PROBLEM REQUIREMENTS: Please return, word for word, the line containing "Close the Share project dialog" and each line after it through the end of the data below, and nothing else.

Stored items:
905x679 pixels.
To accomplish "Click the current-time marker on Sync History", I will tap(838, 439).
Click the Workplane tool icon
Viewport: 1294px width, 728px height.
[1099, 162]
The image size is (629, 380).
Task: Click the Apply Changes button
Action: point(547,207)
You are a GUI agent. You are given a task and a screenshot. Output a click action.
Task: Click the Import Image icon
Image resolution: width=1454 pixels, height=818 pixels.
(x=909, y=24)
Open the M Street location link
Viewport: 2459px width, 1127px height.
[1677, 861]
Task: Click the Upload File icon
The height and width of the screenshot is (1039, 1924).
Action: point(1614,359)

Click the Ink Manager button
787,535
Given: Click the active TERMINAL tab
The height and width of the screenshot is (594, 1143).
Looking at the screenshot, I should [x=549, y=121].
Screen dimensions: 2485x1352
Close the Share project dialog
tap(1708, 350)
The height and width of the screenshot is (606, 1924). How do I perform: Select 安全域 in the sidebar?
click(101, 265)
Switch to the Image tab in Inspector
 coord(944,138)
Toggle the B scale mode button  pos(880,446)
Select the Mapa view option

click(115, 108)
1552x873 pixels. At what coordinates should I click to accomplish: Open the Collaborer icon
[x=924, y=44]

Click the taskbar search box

RESULT OF THE TASK:
Close the Share project dialog
tap(1708, 350)
The height and width of the screenshot is (606, 1924). How do I perform: Select 安全域 in the sidebar?
click(101, 265)
Switch to the Image tab in Inspector
 coord(944,138)
Toggle the B scale mode button  pos(880,446)
Select the Mapa view option

click(115, 108)
1552x873 pixels. At what coordinates should I click to accomplish: Open the Collaborer icon
[x=924, y=44]

Click the taskbar search box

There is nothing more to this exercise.